Once at the outpost, Ofelia quickly sees the Captain’s cruelty as he mercilessly hunts down and tortures a band of rebels who fight against his Fascist regime. Ever one to read fairy-tales and fables, Ofelia must rely on her imagination to escape the horrible situation in which she finds herself. She even imagines that a praying mantis she sees is a fairy. Soon, however, the line between her imagination and reality blurs as the mantis changes into an actual fairy and leads Ofelia to the labyrinth of the ageless Pan, a legendary faun.
Pan tells Ofelia that she is actually the reincarnated soul of the princess daughter of the King of the Underworld. He says that she is royal blood. In order to open the portal to reunite with her father, she must perform three tasks. So, Ofelia sets out on her quest.
Ofelia rushes to not only reunite with her immortal father but also to save her sick mother and her unborn brother. Among the tasks she must do are destroy an evil giant toad under a magical tree and retrieve a mystical knife from the chamber of a horrific creature.
Deftly weaving together and paralleling both Ofelia’s mythical adventure and the political war zone of Captain Vidal, PAN’S LABYRINTH is extremely well made. The writer/director, Guillermo del Toro, creates a dark world with stunning imagery that is both fantastic and, regrettably, all-too-sadistically realistic.
Relying too heavily on depicted violence rather than implied violence, the movie ceases to be imaginative and creative. It becomes a gross second-place substitute of what could have been a really enjoyable movie for adult moviegoers. The stronger and more media-wise choice would have been to leave more to the audience’s imagination. Unhappily, rather than creatively implying Captain Vidal’s cruelty and lack of human compassion, the director instead bludgeons viewers with graphic imagery (much like Captain Vidal). This seems contradictory and hypocritical. The movie also contains elements of false religion as well as some strong language.
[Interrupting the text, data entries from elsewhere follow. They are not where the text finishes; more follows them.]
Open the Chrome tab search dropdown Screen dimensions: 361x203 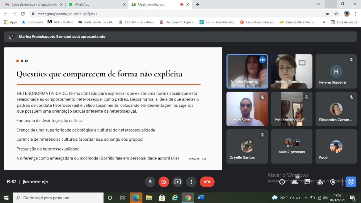[x=318, y=4]
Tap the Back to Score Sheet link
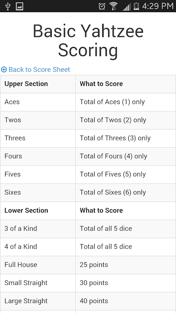 click(x=35, y=70)
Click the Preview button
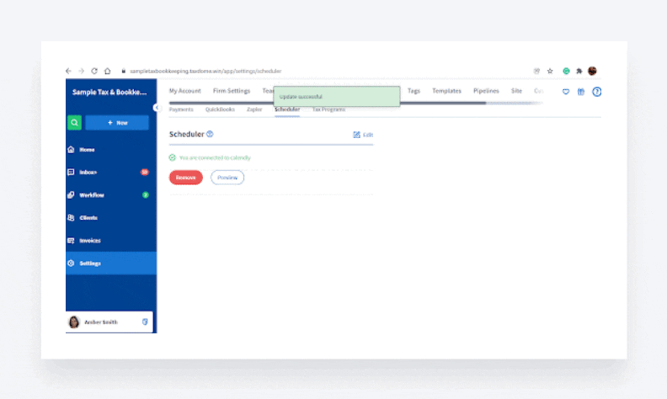 [227, 178]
PAN’S LABYRINTH is garnering quite a bit of “award buzz” from a number of Hollywood critics. Some are proclaiming this to be a glorious fairytale for adults. However, media-wise people of faith should be encouraged that, although this foreign movie may gain the temporary rewards and applauds of men, the movie's mixed pagan worldview and violent depictions of life without the hope of Christ have dire eternal ramifications.
People of faith and values should spend their time and creative resources elsewhere by supporting and dwelling on “whatever is true, whatever is honorable, whatever is just, whatever is pure, whatever is lovely, whatever is commendable . . .” (Philippians 4:8, CSB).
PAN'S LABYRINTH deftly weaves together Ofelia’s mythical adventure and the political war zone of Captain Vidal. It is extremely well made. The writer/director, Guillermo del Toro, creates a dark world with stunning imagery that is both fantastic and, regrettably, all-too-sadistically realistic. He relies too heavily on depicting the graphic violence that he is protesting. Thus, he bludgeons viewers with graphic imagery, much like the movie's villain. PAN’S LABYRINTH also contains elements of false religion as well as strong foul language.